The Bill of Rights to the U.S. Constitution says nobody should be deprived of “life, liberty or property” without due process of law.  Nobody should have their wealth seized unless it can be proven in a court of law that they have violated some pre-existing law or regulation.

Impartial laws and regulations are needed.

We need laws that prevent oligarchs, dictators and crime lords from hiding their wealth and the sources of their wealth.  We need for these laws to be enforced without fear or favor.  Nobody should be above the law and nobody should be below the law’s protection.

Fun fact: Among those who have hidden their wealth in offshore tax havens are Vladimir Putin (through cronies) and Volodymyr Zelensky.

LINKS

Revealed: the $2bn offshore trail that leads to Vladimir Putin by Luke Harding for The Guardian.  [4/3/2016]

Pandora Papers: Russia dismisses leaks implicating Putin by Al Jazeera. [10/4/2021]

Pandora Papers: Ukraine leader seeks to justify offshore accounts by Al Jazeera. [10/4/2021]

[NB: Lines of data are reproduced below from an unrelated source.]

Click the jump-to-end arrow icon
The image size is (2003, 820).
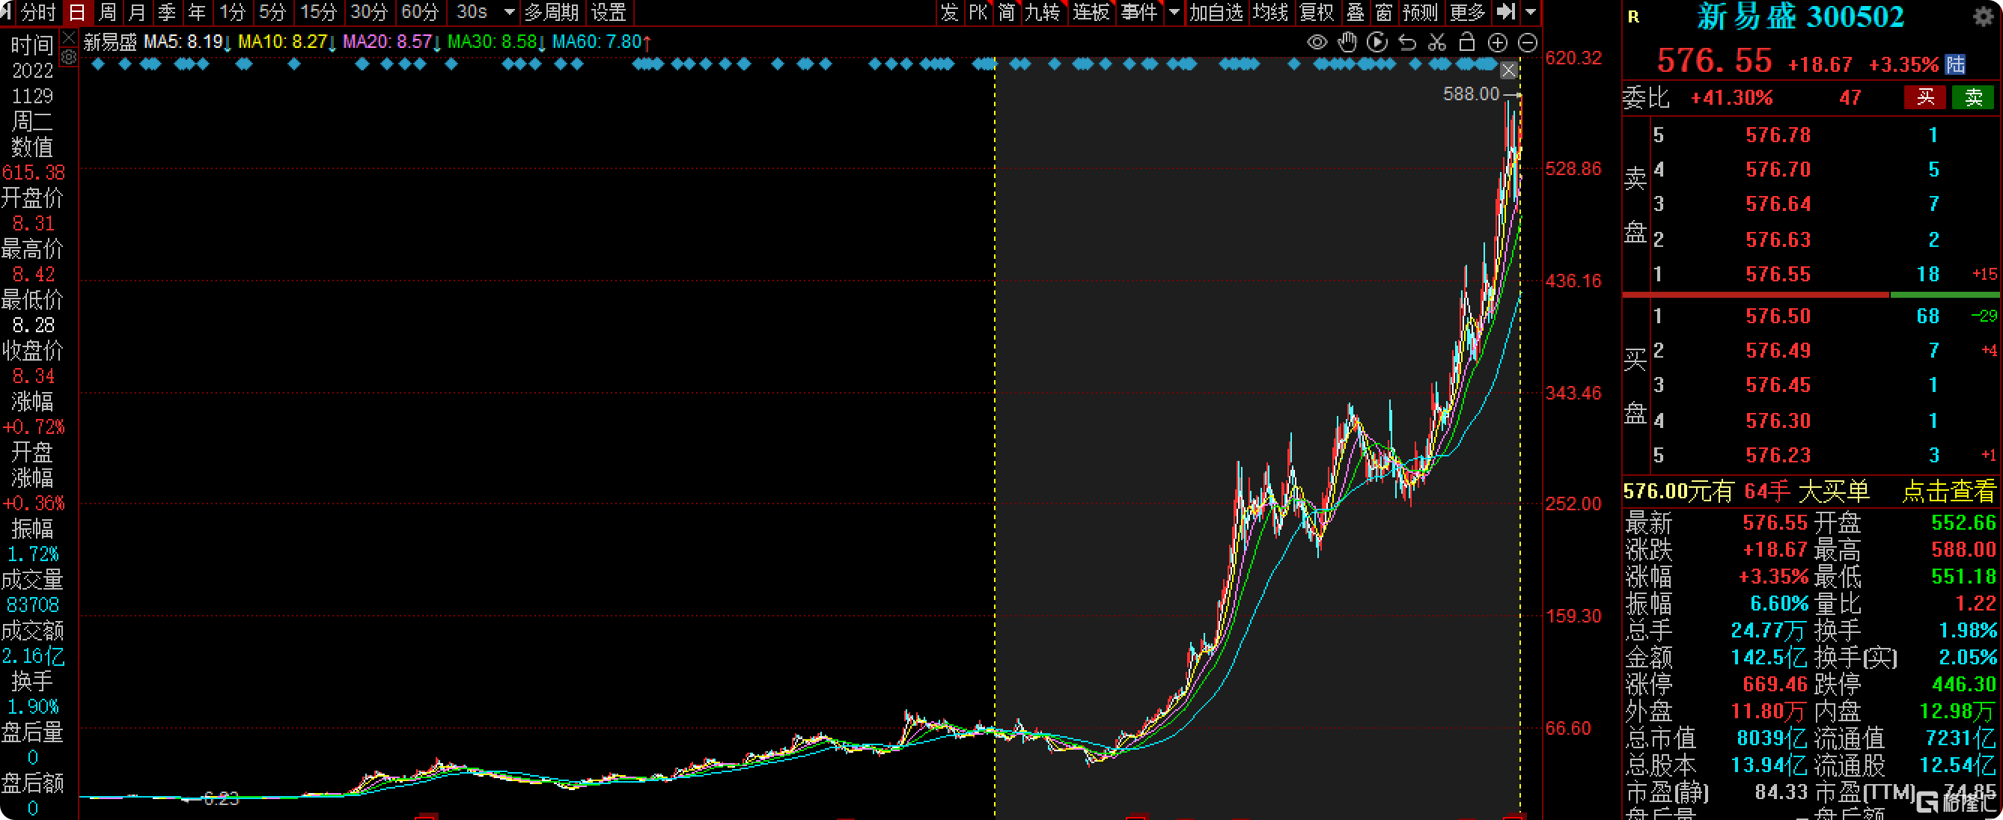coord(1506,12)
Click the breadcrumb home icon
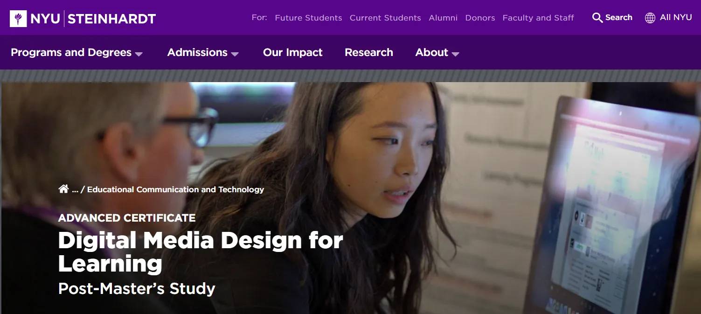The width and height of the screenshot is (701, 314). [63, 189]
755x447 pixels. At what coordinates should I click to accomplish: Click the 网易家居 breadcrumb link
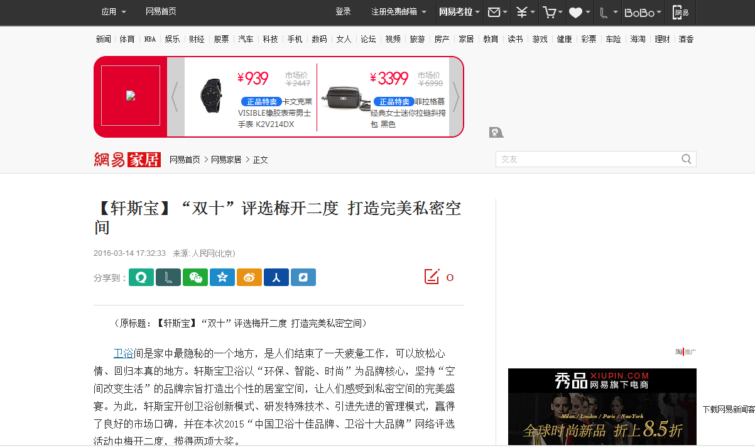(x=226, y=160)
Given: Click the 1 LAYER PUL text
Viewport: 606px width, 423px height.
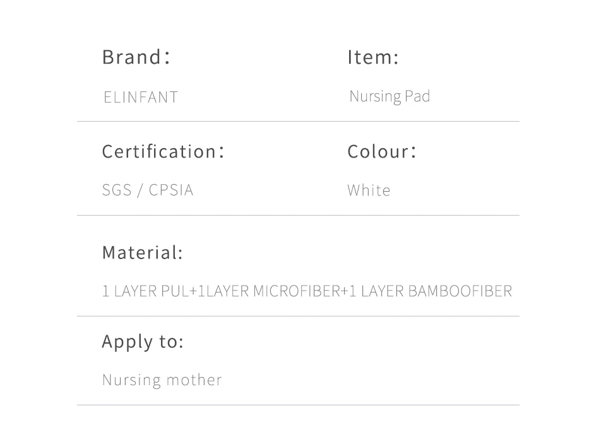Looking at the screenshot, I should (x=145, y=291).
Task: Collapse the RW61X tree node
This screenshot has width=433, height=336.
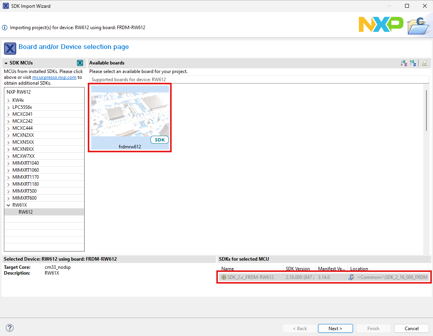Action: point(9,205)
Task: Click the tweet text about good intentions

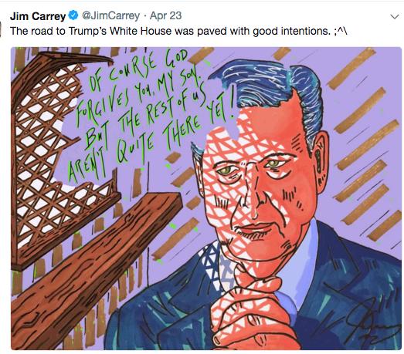Action: (178, 32)
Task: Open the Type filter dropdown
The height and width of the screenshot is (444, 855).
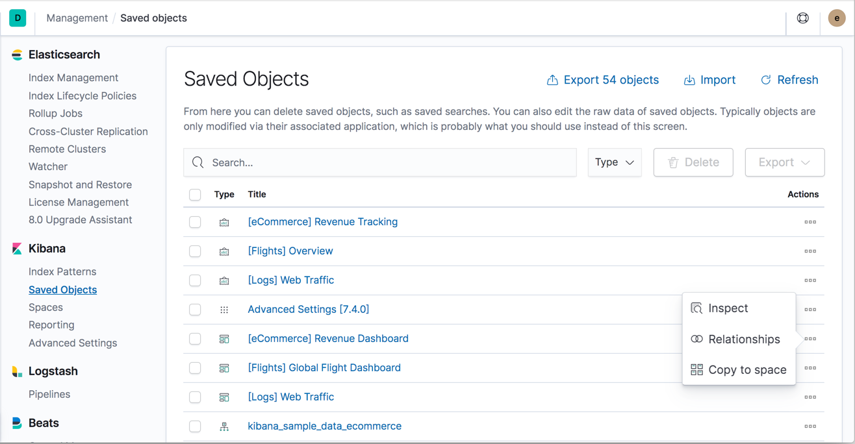Action: point(614,162)
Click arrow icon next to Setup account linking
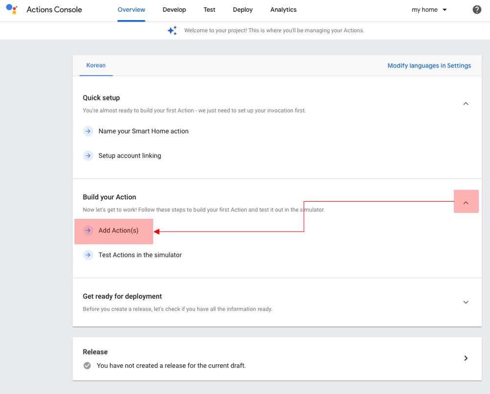The width and height of the screenshot is (490, 394). tap(88, 156)
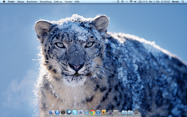
Task: Open the Apple menu
Action: click(4, 2)
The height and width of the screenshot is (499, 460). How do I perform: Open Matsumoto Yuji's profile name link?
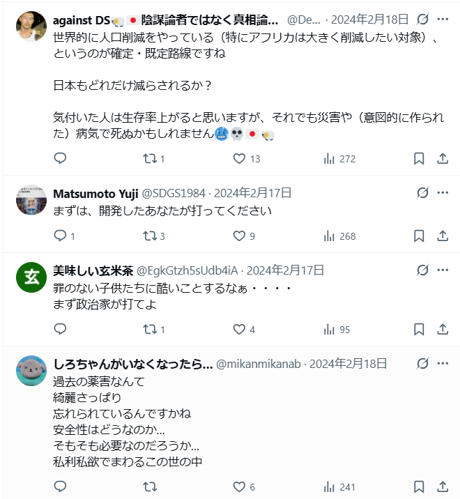[x=95, y=193]
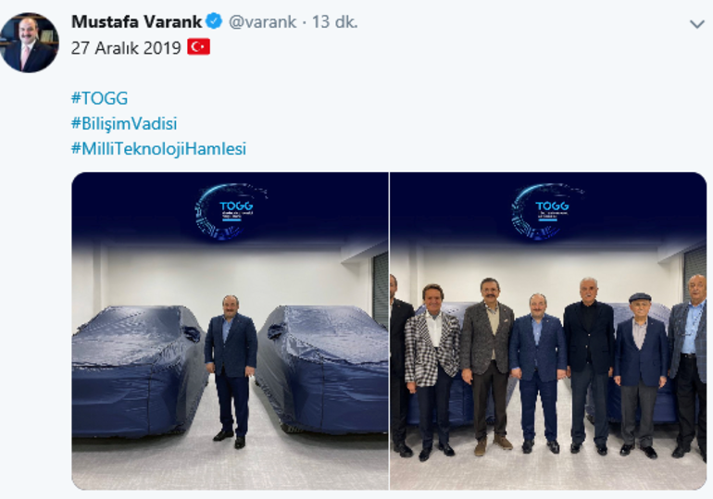Expand the tweet options chevron menu

[x=696, y=24]
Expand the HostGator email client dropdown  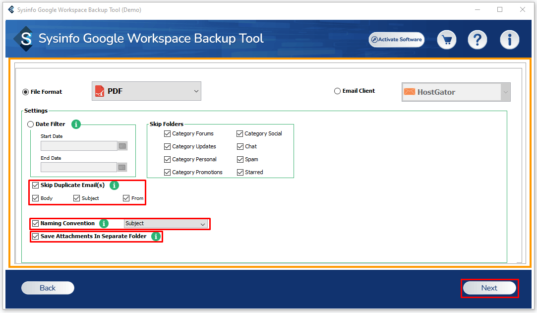tap(505, 92)
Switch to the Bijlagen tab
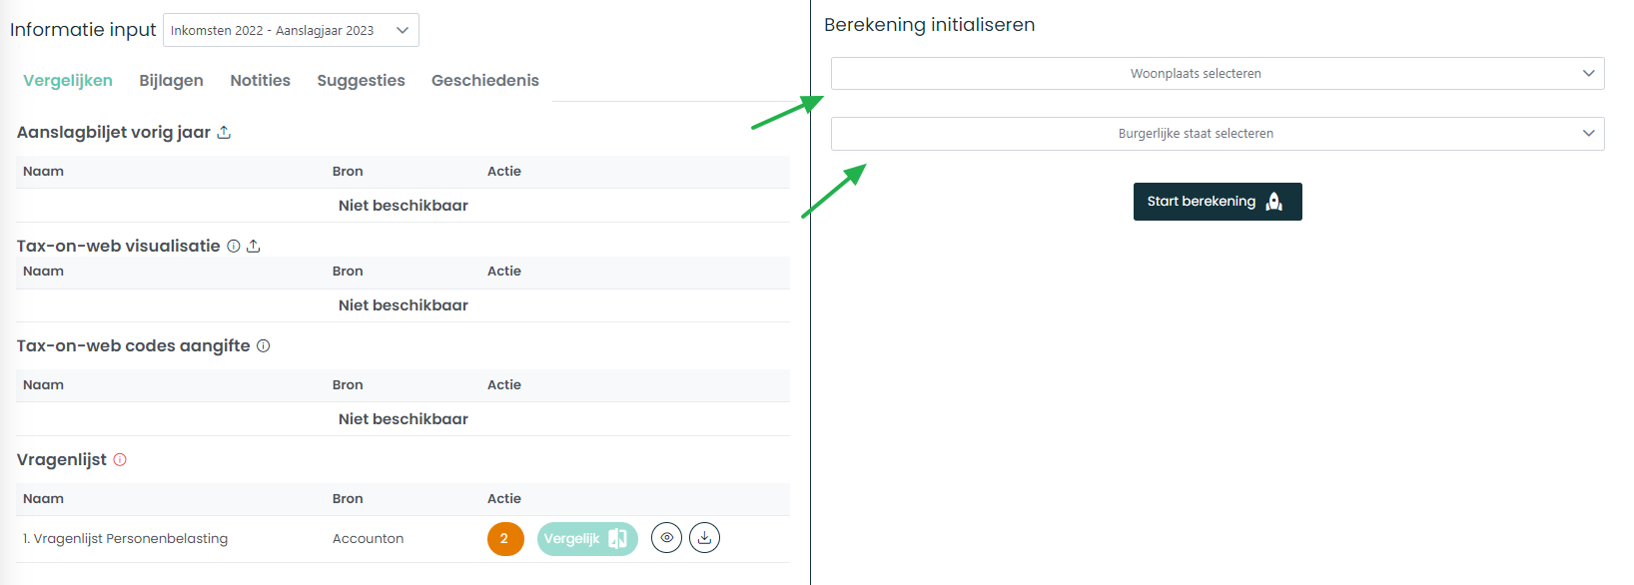This screenshot has width=1634, height=585. coord(172,80)
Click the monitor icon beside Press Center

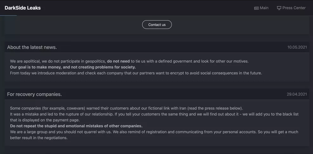click(279, 8)
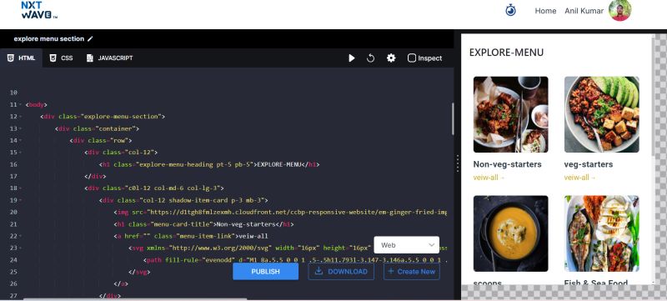Click the Create New button

pyautogui.click(x=412, y=271)
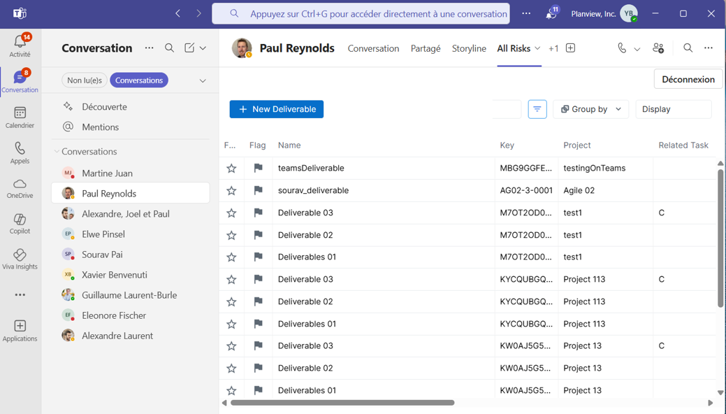Start a new conversation with compose icon
The height and width of the screenshot is (414, 726).
189,48
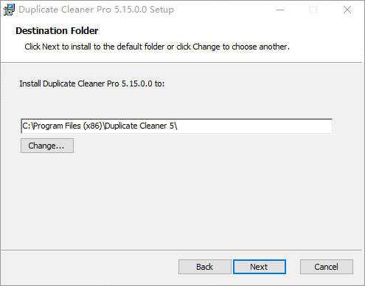The width and height of the screenshot is (365, 286).
Task: Focus the destination folder path field
Action: click(176, 126)
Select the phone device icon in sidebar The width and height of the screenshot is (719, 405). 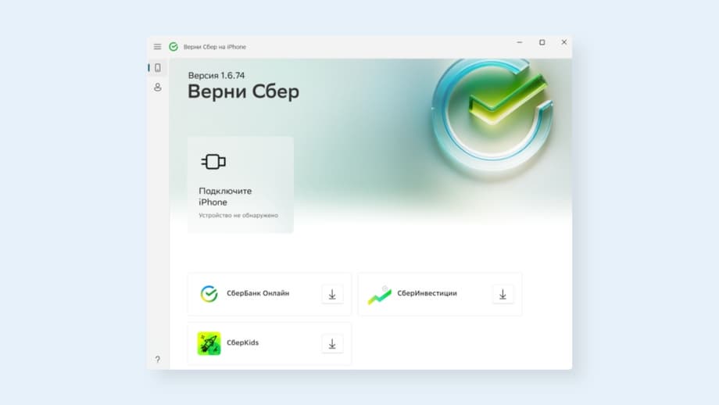point(158,68)
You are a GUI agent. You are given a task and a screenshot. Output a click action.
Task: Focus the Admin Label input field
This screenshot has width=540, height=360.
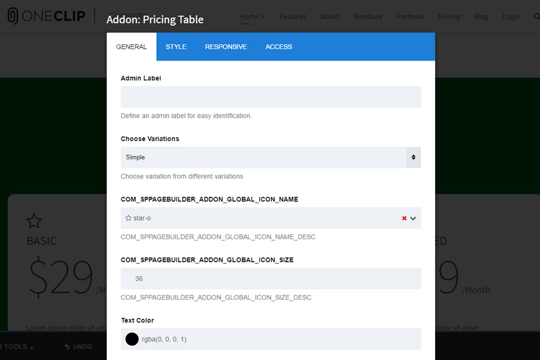click(x=271, y=97)
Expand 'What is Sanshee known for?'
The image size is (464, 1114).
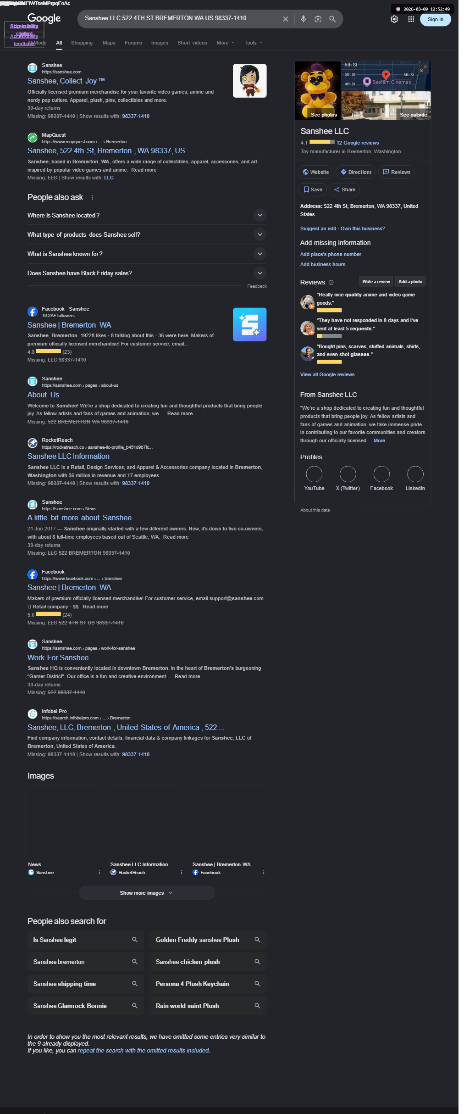coord(147,254)
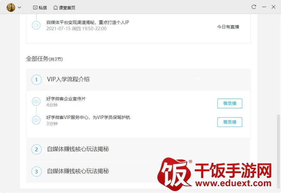Collapse section 1 VIP入学流程介绍
The height and width of the screenshot is (193, 281).
pyautogui.click(x=138, y=79)
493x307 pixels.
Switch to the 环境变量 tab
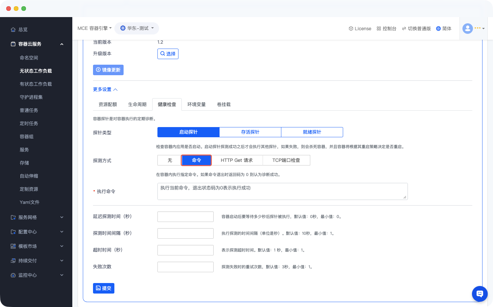pyautogui.click(x=196, y=104)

Boris Johnson claims the UK is rooting out dirty Russian money | That’s ridiculous by Oliver Bullough for The Guardian.  [2/25/2022]

The oligarch’s guide to getting around the UK’s economic crime bill by Oliver Bullough for The Guardian. [3/9/2022]

Roman Abramovich Sanctioned by U.K. Govt., Assets Frozen by Alex Ritman for The Hollywood Reporter. [3/10/2022]

UK freezes assets of Abramovich, six other Russian oligarchs by Al Jazeera. [3/10/2022]

The American sanctions on Russia’s economy, explained by Ben Walsh for Vox. [3/9/2022]  What sanctions supposedly will do.

How the West undermines its own sanctions by Casey Michel for The Atlantic.  [3/9/2022]. It’s complicated.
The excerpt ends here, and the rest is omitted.